Zkibwoy
Dobrze wiem
[Zwrotka 1: Zkibwoy]
Pewność siebie, zazdroszczą mi jej cyniczne cwele
Którym świadomość zastąpił PLN
Codziennie patrzę na nich, widzę jaką płacą cenę
Za sekę na K2, łbem o glebę jak w K1
Za ten dom z basenem czy co tam chcą, nie wiem
Wyprute flaki, strupy na śluzówkach, problem z gniewem
Osiedle - wpoiło mi strategię
Ogarniam to na tyle, że trzymam na dystans biedę
Oni mają tę cwaniacką manierę, wiedzę, której nie chcę
NLB, język ciała, weź pierdolnij się w baniak
Ja wiem, słabsze wyginą, a te twardsze bla-bla
Ale spierdalaj do diabła i tak dopadnie Cię karma
Widzisz, dobrze wiem jak poznajesz ziomala
Po szacunku, który daje, a nie jakiego wymaga
Dzisiaj Starszy Brat trafia do Twojego radia
Kilka myśli, które zapisałem, żadna tam poradnia

[Zwrotka 2: Zkibwoy]
Niezbyt skromny, ale też nie za dużo dumy (o nie)

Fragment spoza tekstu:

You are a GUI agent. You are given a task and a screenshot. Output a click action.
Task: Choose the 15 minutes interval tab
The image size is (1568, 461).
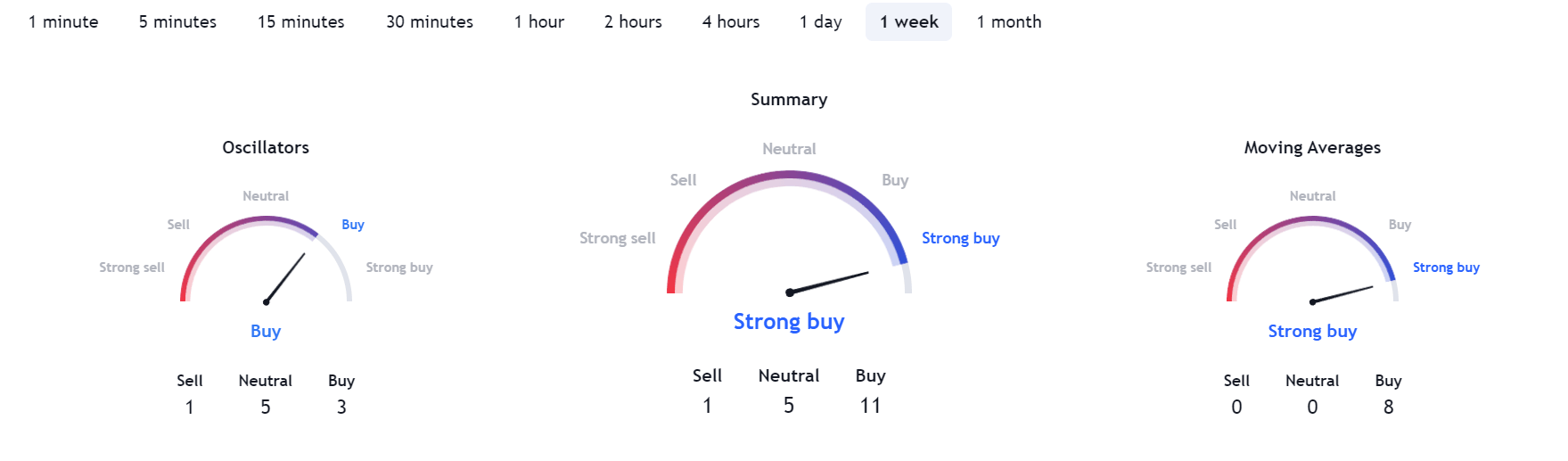[300, 22]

Nienawidzę ludzi, mówisz? Masz zatruty umysł
Bez przewózki na fejmie, spróbuj tak załatwić sprawy
Ubierz moje buty, skumaj (skumaj), chciwość zostawia ślady
Nie proszę o wiele, jestem OK player
I taki ze mnie hustler jak z Ciebie Rockefeller
Idę drogą jak Ghost Dog, dam Ci prostą wskazówkę
Jak chcą kupić Twoją godność, znajdź dobrą wymówkę
A Ty, mordo, szczerze, nagramy to, wierzę!

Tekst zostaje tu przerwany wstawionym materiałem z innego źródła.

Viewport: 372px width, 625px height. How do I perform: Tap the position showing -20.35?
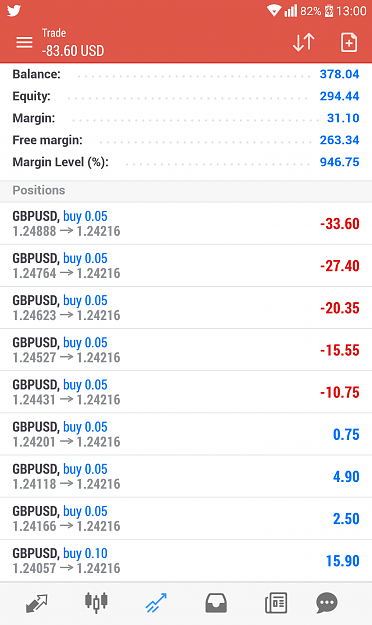(186, 308)
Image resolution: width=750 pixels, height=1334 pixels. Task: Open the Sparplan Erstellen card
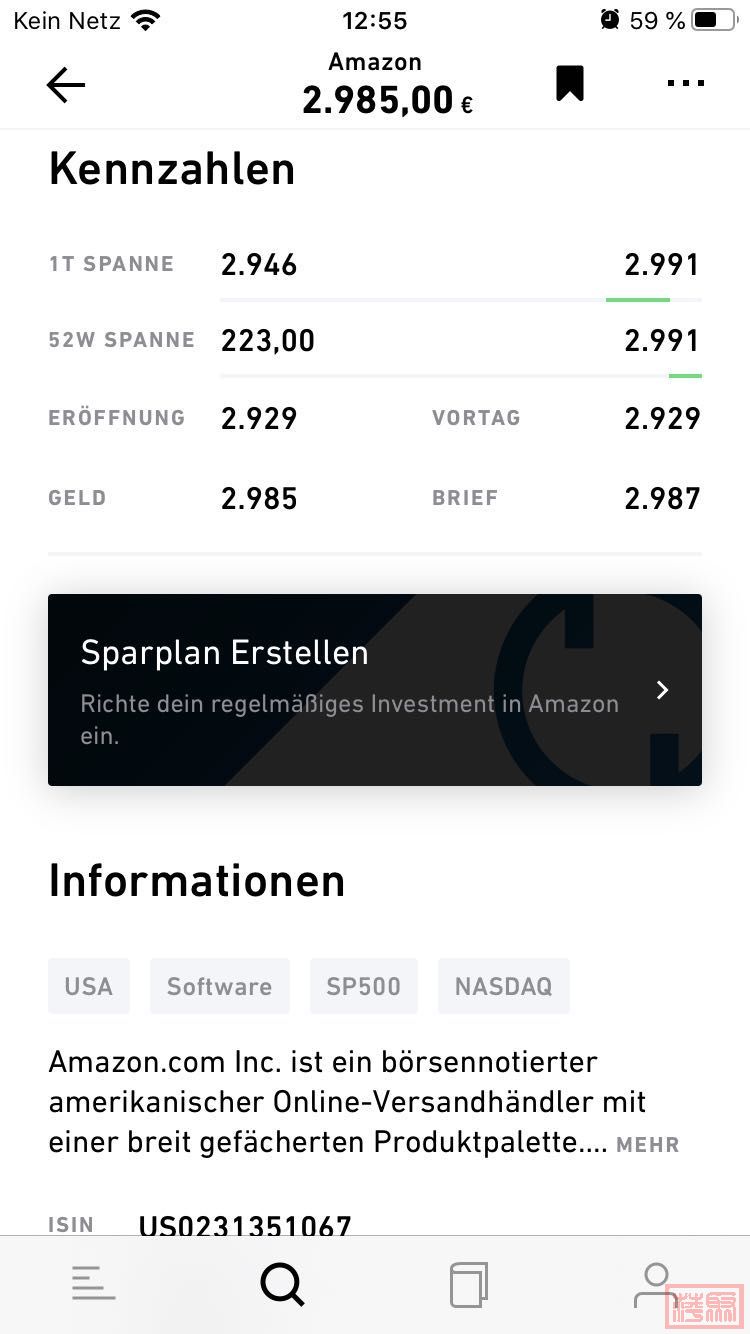click(375, 690)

Choć jak chodzi o wiarę, to jestem tym złym papieżem
Na papierze, komputerze, notuję to jak scanhill
To konkretny film, gracie pierwszy plan w nim
Bo znamy się długo i wyjebka na kalendarz
Jedna krew bracia, pięść zaciśnięta, siema (dokładnie, siema)
Dzisiaj Starszy Brat, kurwa, trafia do sedna
Kilka myśli, które zapisałem, żadna tam frajernia (żadna skurwysynu, żadna)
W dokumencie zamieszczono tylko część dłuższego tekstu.